Imagine-se a estupefacção de Massena quando, no final de 1810, chega junto deste dispositivo e percebe que está perante um obstáculo insuperável. Durante cerca de um mês apenas se registam algumas escaramuças, enquanto Massena aguarda por reforços que nunca viriam a chegar. Na noite de 14 para 15 de Novembro, o general francês retira das Linhas, estabelecendo-se na região de Santarém e Torres Novas, onde se encontrava Junot. Wellesley, por seu lado, instala o quartel-general no Cartaxo.
A fome e a peste, a par das incursões de uma guerrilha persistente e das deserções, minam o moral das fileiras francesas e a situação torna-se insustentável. No dia 4 de Março de 1811, o exército invasor francês inicia a retirada de Portugal e cruza a fronteira um mês depois. Lisboa estava salva e as Linhas de Torres tinham cumprido a sua função dissuasora, sem terem sido efectivamente postas à prova em combate.
Por montes e vales
Há monumentos recuperados e com sinalização de percurso, outros estão abandonados e inacessíveis. É impossível salvar todas as fortificações - está prevista a reabilitação de umas três dezenas por parte dos municípios da zona -, mas as que foram objecto de requalificação valem bem a visita. É o caso do Forte Grande de Enxara (GPS 38º 59" 31,19""N, 09º 13" 11,20""W), entre as localidades de Enxara do Bispo e Enxara dos Cavaleiros, no concelho de µ ± Mafra. Depois de atravessar esta última aldeia, o visitante deve passar a ponte sobre a A8 e virar à esquerda por uma estrada de terra batida sinalizada com a indicação "Circuito da Enxara". Encontra o sinal de acesso ao Forte Pequeno, em razoável estado de conservação, mas o melhor é seguir para oeste durante cerca de 200 metros até encontrar o Forte Grande. Os dois redutos estavam situados numa posição estratégica entre as duas primeiras linhas defensivas, tendo como objectivo central a defesa da estrada Torres Vedras-Montachique, apoiando o quartel-general de Wellington em Pêro Negro (GPS 38º 59" 20,337""N 09º 11" 55,782""W).

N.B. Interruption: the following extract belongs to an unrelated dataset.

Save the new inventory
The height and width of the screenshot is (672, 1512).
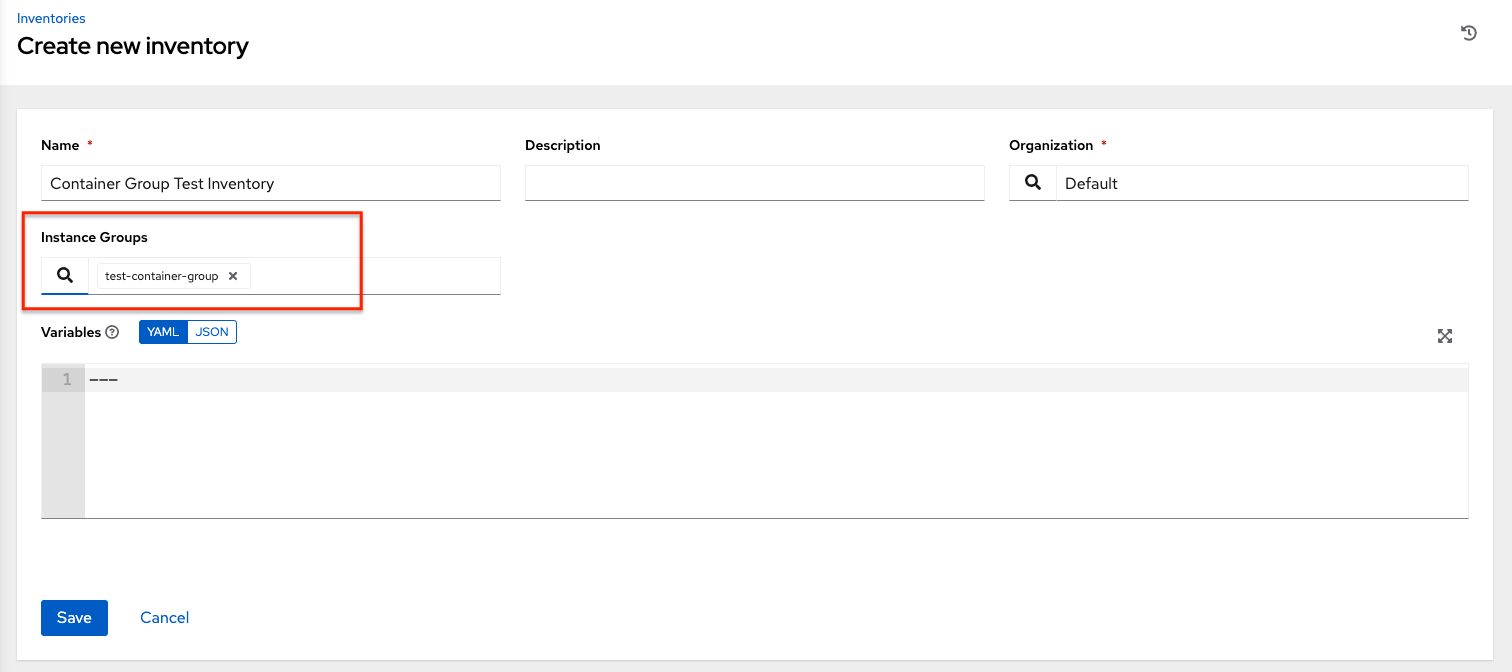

É para aí que seguimos. Percorrendo a EN115 em direcção a Sobral de Monte Agraço, há que virar à esquerda, onde está a indicação de Cabeda. Seguindo em frente por uma estrada sinuosa, toma-se a ER374 ao fim de uma descida acentuada, virando à esquerda na indicação de Pêro Negro. Passando a localidade de Perna-de-Pau, é tempo de virar à direita para Pêro Negro e passar a linha de caminho-de-ferro do Oeste. Já dentro da localidade, lá está o edifício amarelo, hoje propriedade privada dentro da Quinta dos Freixos, onde Arthur Wellesley estabeleceu o seu quartel-general. Não há que enganar: uma placa na fachada assinala a efeméride. O quartel-general de Willliam Beresford também não fica longe, a cerca de um quilómetro, em Casal Coxim, Sapataria (GPS 38º 58" 46,702""N, 09º 11" 56,034""W). Mas aqui a decepção pode ser grande, pois a casa, integrada numa propriedade rural abandonada, está em adiantado estado de degradação.

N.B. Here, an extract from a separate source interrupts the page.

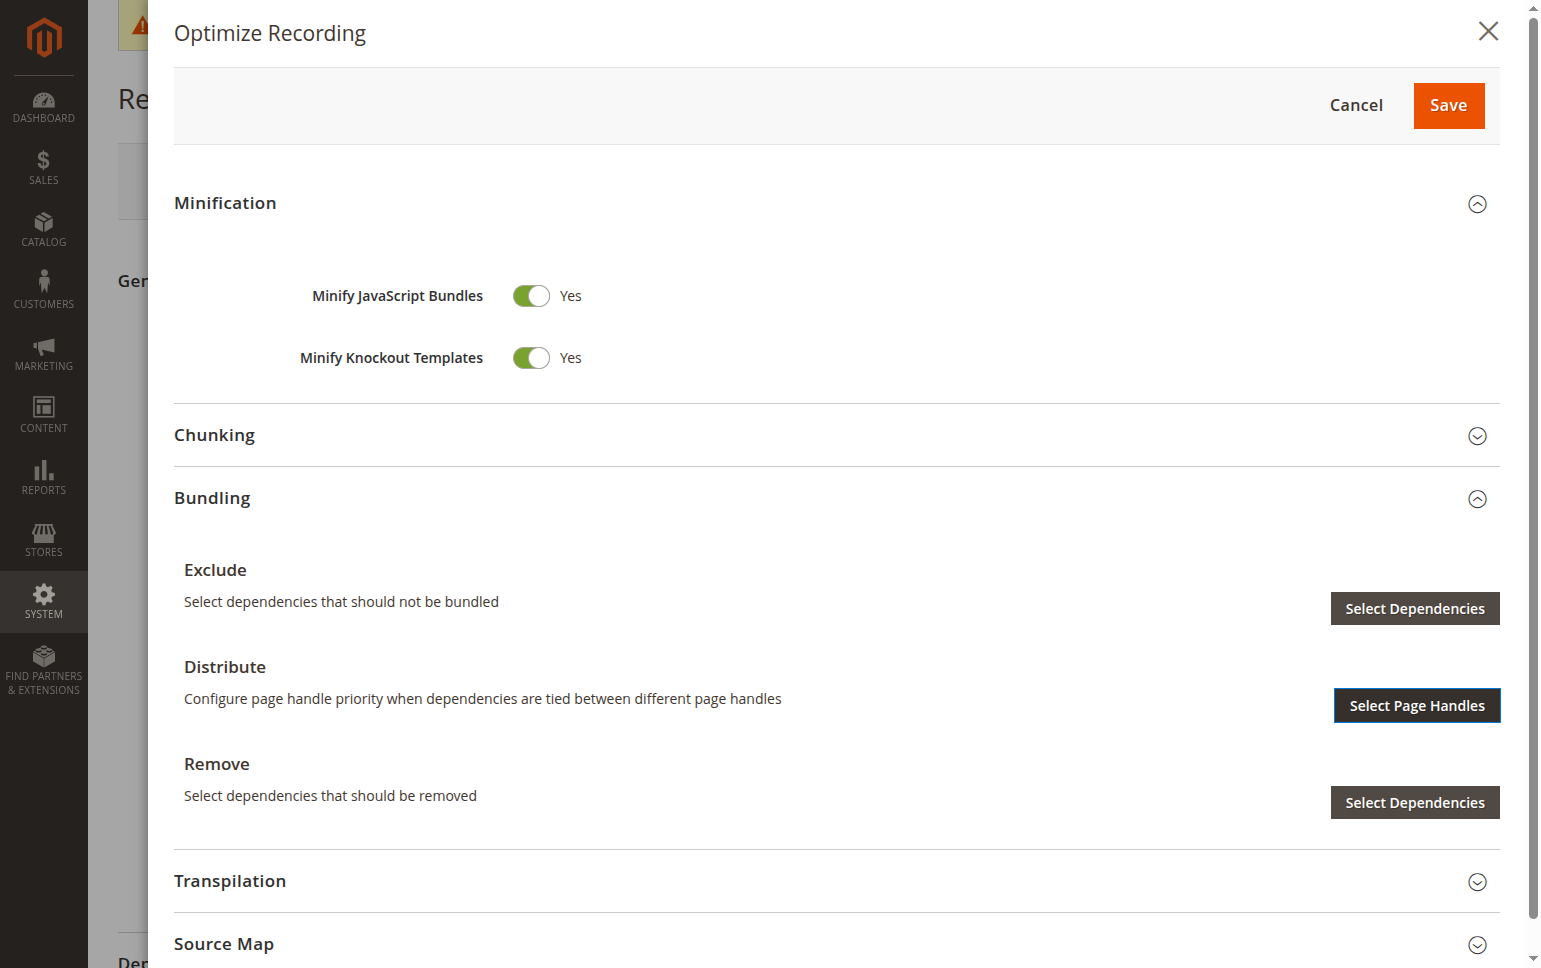Open the Stores storefront icon
The height and width of the screenshot is (968, 1541).
tap(44, 532)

Na estrada de Runa para Dois Portos, uma placa de estrada indica onde sair para o Forte do Alqueidão (GPS 38º 59" 10,590""N, 09º 09" 07,472""W), o maior das Linhas de Torres. O núcleo de apoio aos visitantes anuncia a chegada ao local. Os praticantes de pedestrianismo têm uma boa oportunidade de pôr a sua resistência à prova durante os 16 quilómetros do GR30 - Rota das Linhas de Torres. Em alternativa, podem trilhar a calçada da estrada militar até ao topo, onde fica o forte. Do alto dos 439 metros da serra, posição central na estratégia defensiva de Wellington, avista-se uma paisagem espectacular, que vai do Atlântico ao Tejo, cruzando as duas primeiras linhas defensivas e detendo-se tanto no monte do Socorro como no maciço de Montejunto. É uma ampla estrutura militar, bem conservada, com 35 mil metros quadrados de área, quatro paióis e três pequenos redutos interiores de defesa. Os traveses ainda são visíveis, assim como as fundações da casa do governador.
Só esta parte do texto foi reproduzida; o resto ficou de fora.